SOURCE DATA.
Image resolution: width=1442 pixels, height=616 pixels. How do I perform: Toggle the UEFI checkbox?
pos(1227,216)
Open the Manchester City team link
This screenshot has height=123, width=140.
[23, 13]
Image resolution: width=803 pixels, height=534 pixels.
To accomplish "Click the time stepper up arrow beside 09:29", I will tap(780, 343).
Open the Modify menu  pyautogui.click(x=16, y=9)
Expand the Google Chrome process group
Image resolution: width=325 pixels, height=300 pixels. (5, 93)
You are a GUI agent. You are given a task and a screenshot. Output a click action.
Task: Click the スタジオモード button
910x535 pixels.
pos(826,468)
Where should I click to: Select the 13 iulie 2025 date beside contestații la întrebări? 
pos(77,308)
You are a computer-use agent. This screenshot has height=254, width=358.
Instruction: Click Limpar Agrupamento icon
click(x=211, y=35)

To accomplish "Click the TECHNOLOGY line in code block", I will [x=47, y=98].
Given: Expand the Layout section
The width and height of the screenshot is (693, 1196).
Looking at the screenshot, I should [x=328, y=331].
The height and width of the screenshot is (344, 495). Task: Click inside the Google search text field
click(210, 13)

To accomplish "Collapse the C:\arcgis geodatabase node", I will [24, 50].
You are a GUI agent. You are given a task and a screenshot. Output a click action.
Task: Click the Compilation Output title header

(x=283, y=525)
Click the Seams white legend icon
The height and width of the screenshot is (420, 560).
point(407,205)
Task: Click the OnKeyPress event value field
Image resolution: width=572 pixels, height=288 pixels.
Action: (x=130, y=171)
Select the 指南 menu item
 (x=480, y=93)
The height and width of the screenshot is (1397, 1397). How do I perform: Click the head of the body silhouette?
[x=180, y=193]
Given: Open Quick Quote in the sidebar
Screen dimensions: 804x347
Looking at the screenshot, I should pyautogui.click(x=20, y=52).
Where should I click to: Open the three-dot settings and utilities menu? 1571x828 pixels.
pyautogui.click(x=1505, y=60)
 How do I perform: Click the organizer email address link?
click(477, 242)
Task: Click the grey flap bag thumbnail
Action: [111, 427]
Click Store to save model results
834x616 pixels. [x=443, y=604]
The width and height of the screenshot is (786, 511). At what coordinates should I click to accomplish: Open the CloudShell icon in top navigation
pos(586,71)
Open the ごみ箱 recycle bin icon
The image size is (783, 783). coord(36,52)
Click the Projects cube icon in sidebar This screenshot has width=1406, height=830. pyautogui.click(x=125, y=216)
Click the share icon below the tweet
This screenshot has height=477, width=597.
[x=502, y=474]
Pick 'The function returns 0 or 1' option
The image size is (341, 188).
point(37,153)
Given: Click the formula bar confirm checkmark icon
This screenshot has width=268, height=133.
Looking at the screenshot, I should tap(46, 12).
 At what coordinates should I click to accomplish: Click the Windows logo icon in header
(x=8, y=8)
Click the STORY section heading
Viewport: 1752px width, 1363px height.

EXERCISE DIRECTIONS.
Transcribe the listing verbatim from the line containing "The width and height of the screenshot is (786, 511)." through the line containing "The image size is (783, 783). coord(36,52)", with both of those lines included.

TASK SOLUTION.
The width and height of the screenshot is (786, 511). At what coordinates should I click to accomplish: Open the CloudShell icon in top navigation
pos(586,71)
Open the ごみ箱 recycle bin icon
The image size is (783, 783). coord(36,52)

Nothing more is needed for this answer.